## Work to be completed
With the pictures removed, please write out every line below exactly as given.

## Given records
>>>>

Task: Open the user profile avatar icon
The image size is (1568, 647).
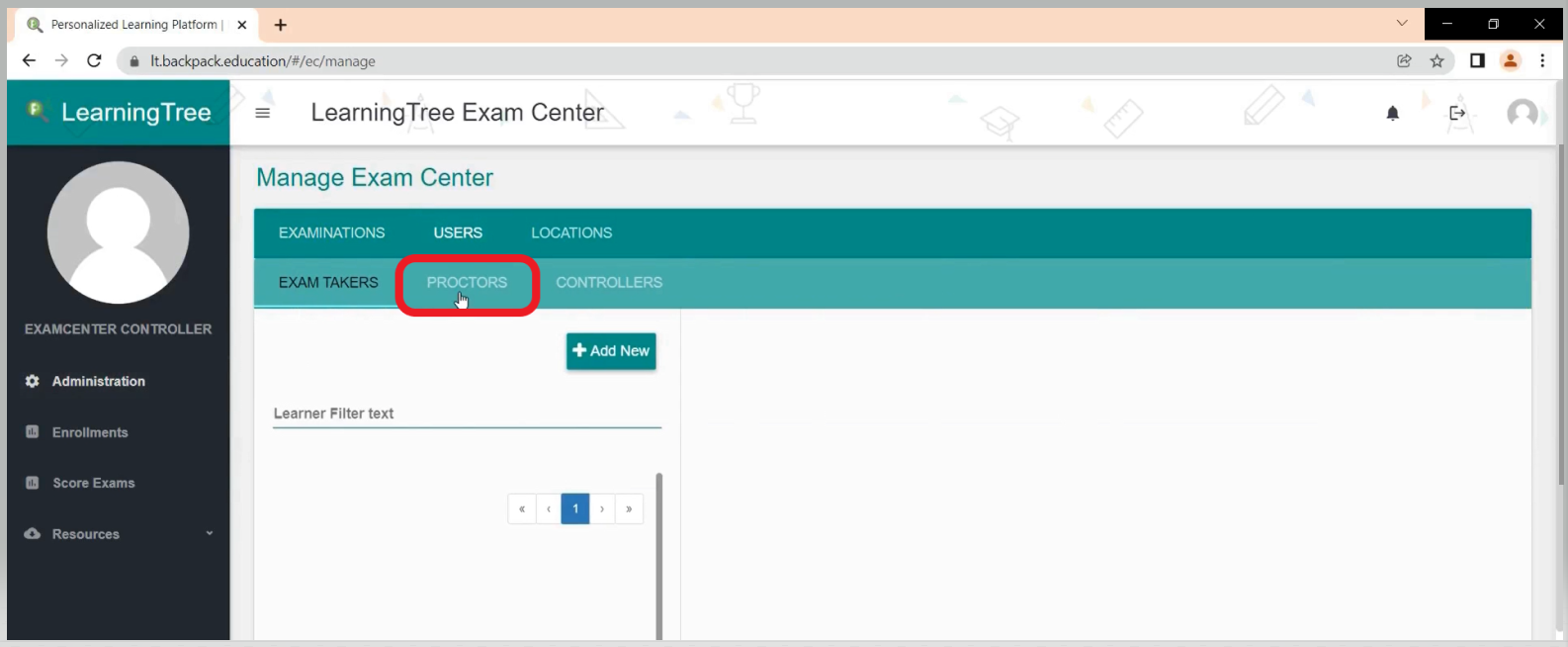Action: 1522,114
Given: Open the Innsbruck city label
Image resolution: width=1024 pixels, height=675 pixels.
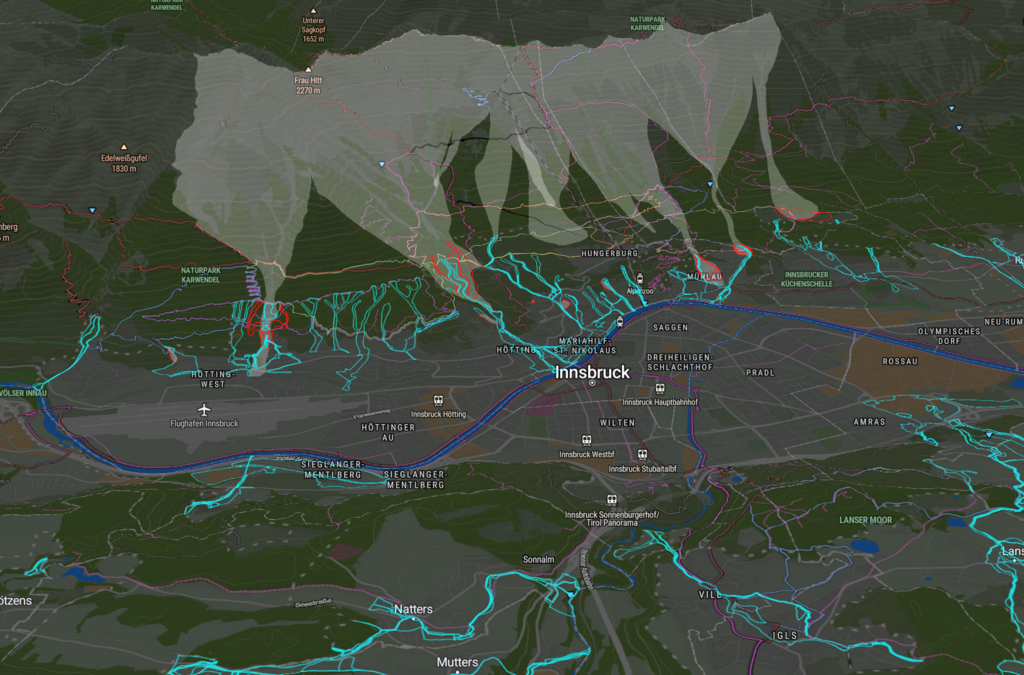Looking at the screenshot, I should tap(592, 374).
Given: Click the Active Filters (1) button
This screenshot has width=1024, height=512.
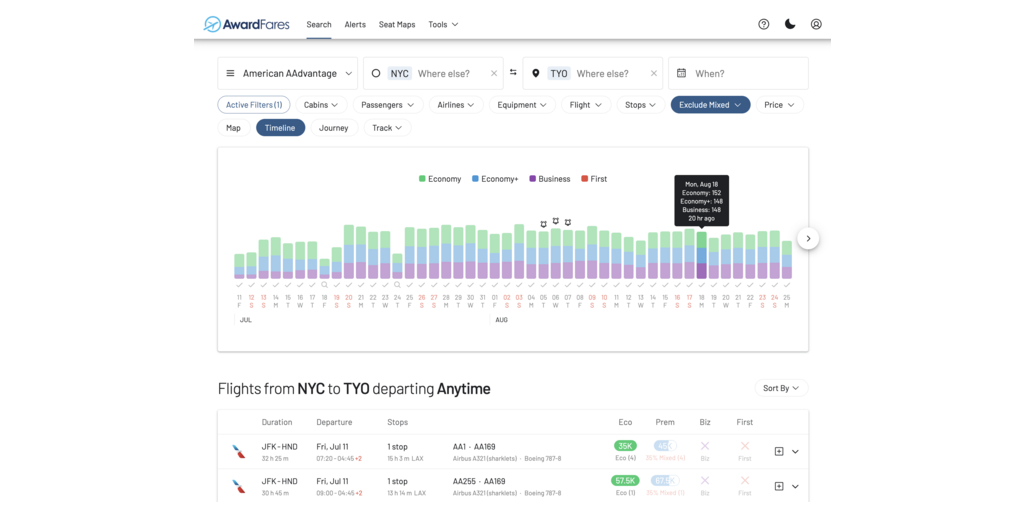Looking at the screenshot, I should (254, 105).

<<<<

## Answer to this task
Task: Open the user profile avatar icon
The image size is (1568, 647).
Action: 1522,114
Given: Open the Innsbruck city label
Image resolution: width=1024 pixels, height=675 pixels.
Looking at the screenshot, I should tap(592, 374).
Given: Click the Active Filters (1) button
This screenshot has width=1024, height=512.
Looking at the screenshot, I should (254, 105).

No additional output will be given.